* **Exercise**:
Retype every line of the listing below without changing anything.

-- start Records for processing --

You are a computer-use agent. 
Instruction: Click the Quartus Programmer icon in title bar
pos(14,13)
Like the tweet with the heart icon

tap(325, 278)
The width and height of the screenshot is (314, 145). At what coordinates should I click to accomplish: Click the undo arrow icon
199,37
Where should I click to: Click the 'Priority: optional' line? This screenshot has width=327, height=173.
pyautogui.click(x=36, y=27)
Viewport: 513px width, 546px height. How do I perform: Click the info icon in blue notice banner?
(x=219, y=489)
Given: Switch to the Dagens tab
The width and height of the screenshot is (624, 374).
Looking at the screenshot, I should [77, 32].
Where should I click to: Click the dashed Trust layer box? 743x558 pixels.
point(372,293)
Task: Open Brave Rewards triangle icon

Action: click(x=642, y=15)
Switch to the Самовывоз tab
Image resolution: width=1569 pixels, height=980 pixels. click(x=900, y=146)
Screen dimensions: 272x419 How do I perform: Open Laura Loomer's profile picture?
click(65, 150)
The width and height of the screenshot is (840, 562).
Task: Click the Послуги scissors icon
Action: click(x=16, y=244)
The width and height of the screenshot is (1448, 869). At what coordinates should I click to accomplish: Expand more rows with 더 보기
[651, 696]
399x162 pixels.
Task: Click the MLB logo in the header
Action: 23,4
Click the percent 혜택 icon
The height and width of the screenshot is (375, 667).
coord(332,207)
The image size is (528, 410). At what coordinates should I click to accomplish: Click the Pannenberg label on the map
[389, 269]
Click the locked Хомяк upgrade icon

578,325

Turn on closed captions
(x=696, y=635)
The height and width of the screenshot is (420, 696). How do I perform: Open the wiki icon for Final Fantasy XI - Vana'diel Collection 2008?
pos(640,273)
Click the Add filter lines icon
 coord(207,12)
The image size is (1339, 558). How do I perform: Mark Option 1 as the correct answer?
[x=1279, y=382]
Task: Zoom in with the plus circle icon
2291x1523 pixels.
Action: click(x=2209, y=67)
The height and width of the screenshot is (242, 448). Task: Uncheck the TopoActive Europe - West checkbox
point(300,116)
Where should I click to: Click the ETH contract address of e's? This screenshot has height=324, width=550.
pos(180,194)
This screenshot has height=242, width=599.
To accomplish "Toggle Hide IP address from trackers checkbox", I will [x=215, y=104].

-- end Records for processing --

* **Reply**:
You are a computer-use agent. 
Instruction: Click the Quartus Programmer icon in title bar
pos(14,13)
Like the tweet with the heart icon

tap(325, 278)
The width and height of the screenshot is (314, 145). At what coordinates should I click to accomplish: Click the undo arrow icon
199,37
Where should I click to: Click the 'Priority: optional' line? This screenshot has width=327, height=173.
pyautogui.click(x=36, y=27)
Viewport: 513px width, 546px height. How do I perform: Click the info icon in blue notice banner?
(x=219, y=489)
Given: Switch to the Dagens tab
The width and height of the screenshot is (624, 374).
Looking at the screenshot, I should [77, 32].
Where should I click to: Click the dashed Trust layer box? 743x558 pixels.
point(372,293)
Task: Open Brave Rewards triangle icon

Action: click(x=642, y=15)
Switch to the Самовывоз tab
Image resolution: width=1569 pixels, height=980 pixels. click(x=900, y=146)
Screen dimensions: 272x419 How do I perform: Open Laura Loomer's profile picture?
click(65, 150)
The width and height of the screenshot is (840, 562).
Task: Click the Послуги scissors icon
Action: click(x=16, y=244)
The width and height of the screenshot is (1448, 869). At what coordinates should I click to accomplish: Expand more rows with 더 보기
[651, 696]
399x162 pixels.
Task: Click the MLB logo in the header
Action: 23,4
Click the percent 혜택 icon
The height and width of the screenshot is (375, 667).
coord(332,207)
The image size is (528, 410). At what coordinates should I click to accomplish: Click the Pannenberg label on the map
[389, 269]
Click the locked Хомяк upgrade icon

578,325

Turn on closed captions
(x=696, y=635)
The height and width of the screenshot is (420, 696). How do I perform: Open the wiki icon for Final Fantasy XI - Vana'diel Collection 2008?
pos(640,273)
Click the Add filter lines icon
 coord(207,12)
The image size is (1339, 558). How do I perform: Mark Option 1 as the correct answer?
[x=1279, y=382]
Task: Zoom in with the plus circle icon
2291x1523 pixels.
Action: click(x=2209, y=67)
The height and width of the screenshot is (242, 448). Task: Uncheck the TopoActive Europe - West checkbox
point(300,116)
Where should I click to: Click the ETH contract address of e's? This screenshot has height=324, width=550.
pos(180,194)
This screenshot has height=242, width=599.
To accomplish "Toggle Hide IP address from trackers checkbox", I will [x=215, y=104].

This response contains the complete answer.